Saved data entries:
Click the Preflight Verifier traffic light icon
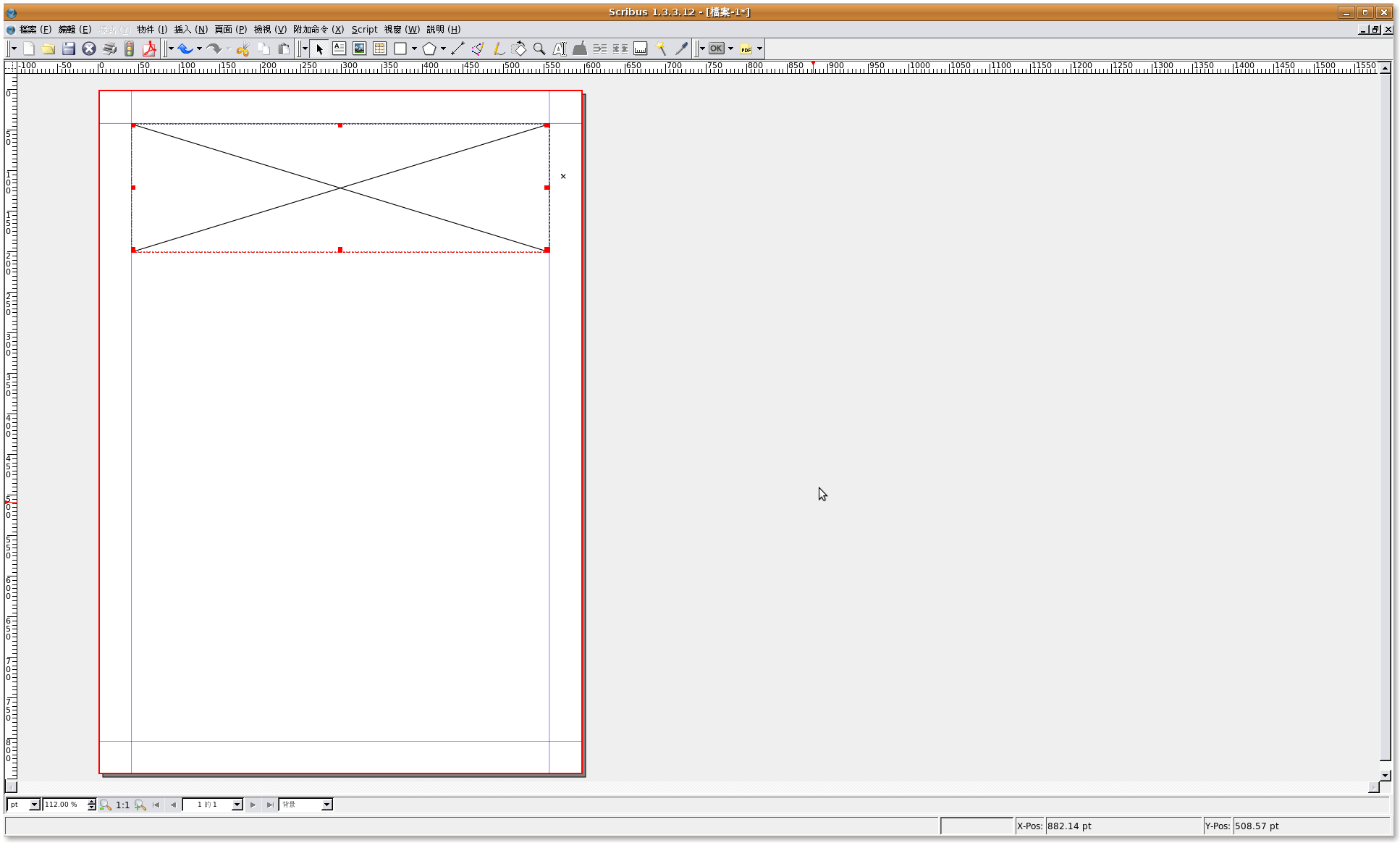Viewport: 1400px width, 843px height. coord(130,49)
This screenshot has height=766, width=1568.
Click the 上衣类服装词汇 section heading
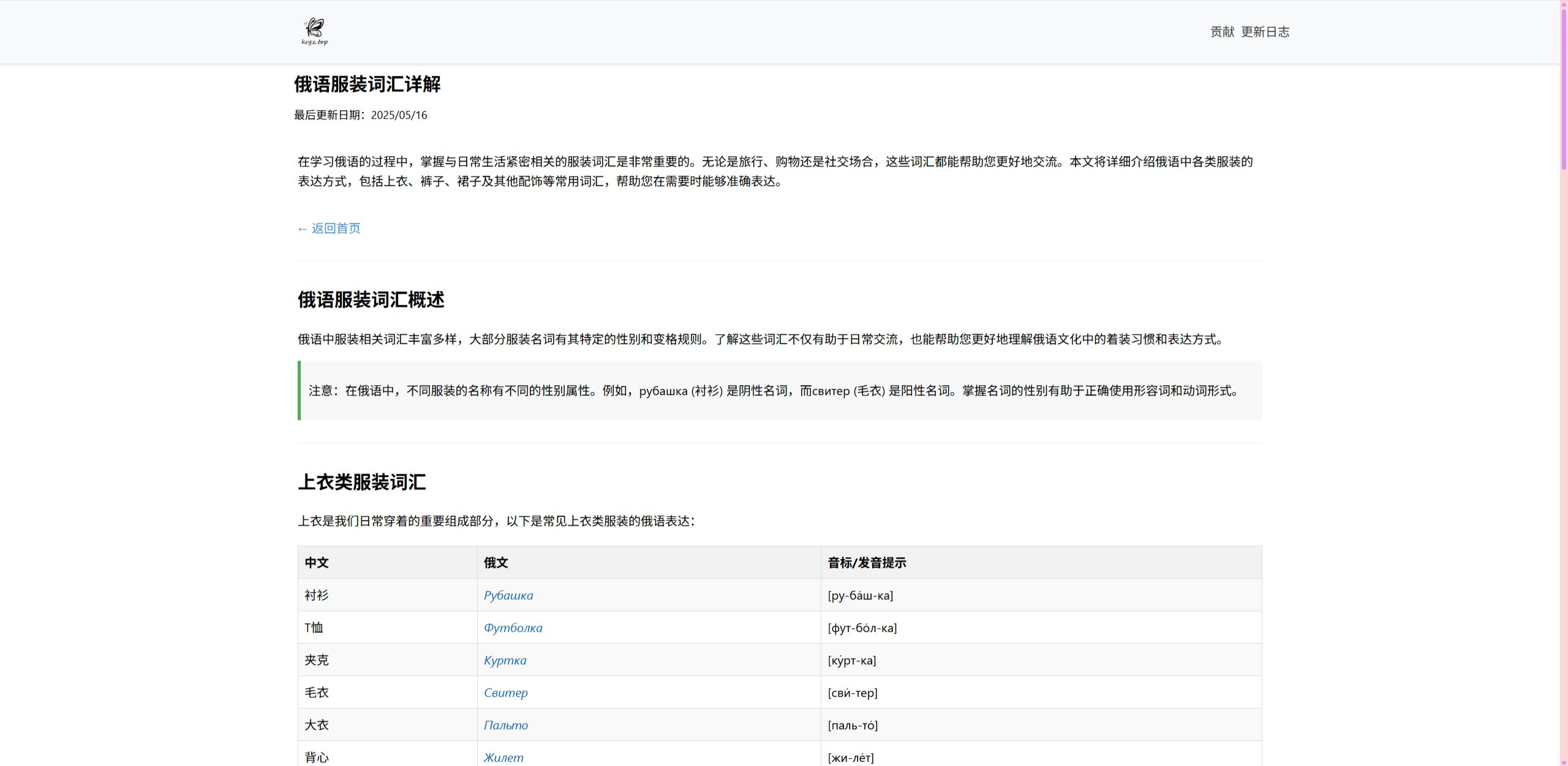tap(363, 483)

■ PROBLEM DESCRIPTION:
Exactly the lines from the line that contains "This screenshot has height=766, width=1568." through the last line above, and no other lines, must be output, with pictures excluded.

■ YOUR RESPONSE:
This screenshot has height=766, width=1568.
Click the 上衣类服装词汇 section heading
tap(363, 483)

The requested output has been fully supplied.